WHAT IS BEING ASKED: Write out, exactly and in full, the line where "The height and" appears together with all lines that follow it in the entries below. Do not include pictures.

DATASET RECORDS:
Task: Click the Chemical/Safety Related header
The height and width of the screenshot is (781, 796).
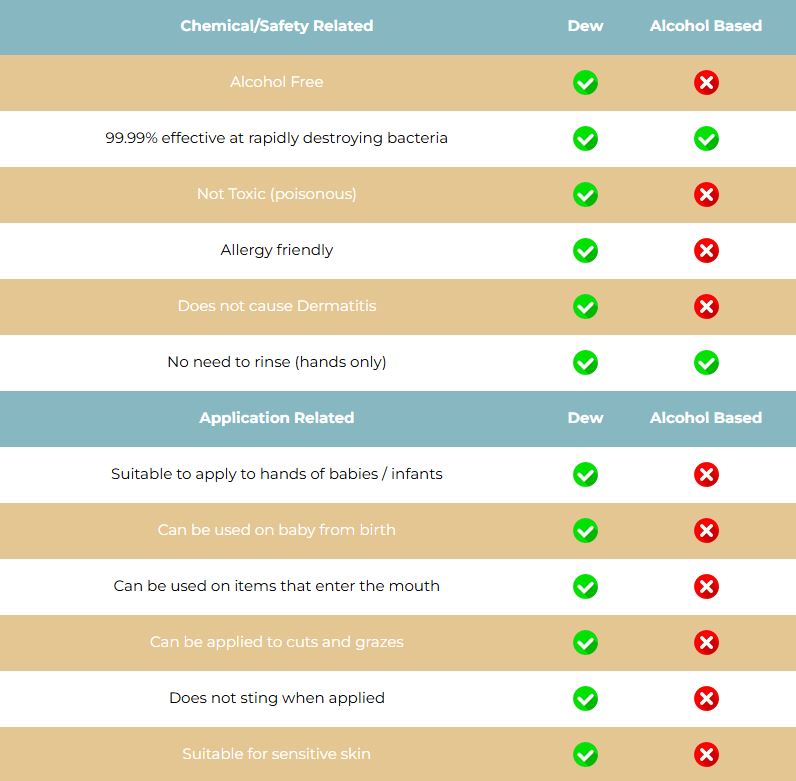Action: (277, 26)
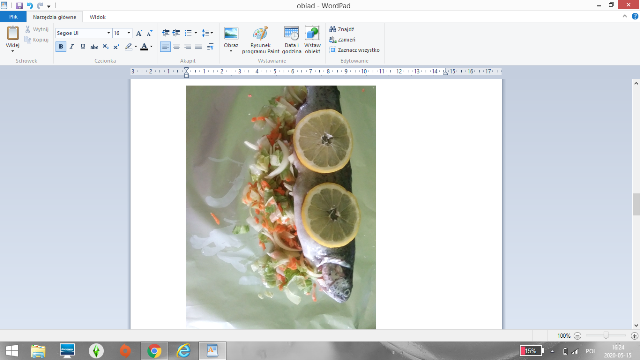Toggle Italic formatting button
Image resolution: width=640 pixels, height=360 pixels.
pyautogui.click(x=72, y=47)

WRITTEN ANSWER:
The height and width of the screenshot is (781, 796).
Action: (277, 26)
Toggle Italic formatting button
Image resolution: width=640 pixels, height=360 pixels.
pyautogui.click(x=72, y=47)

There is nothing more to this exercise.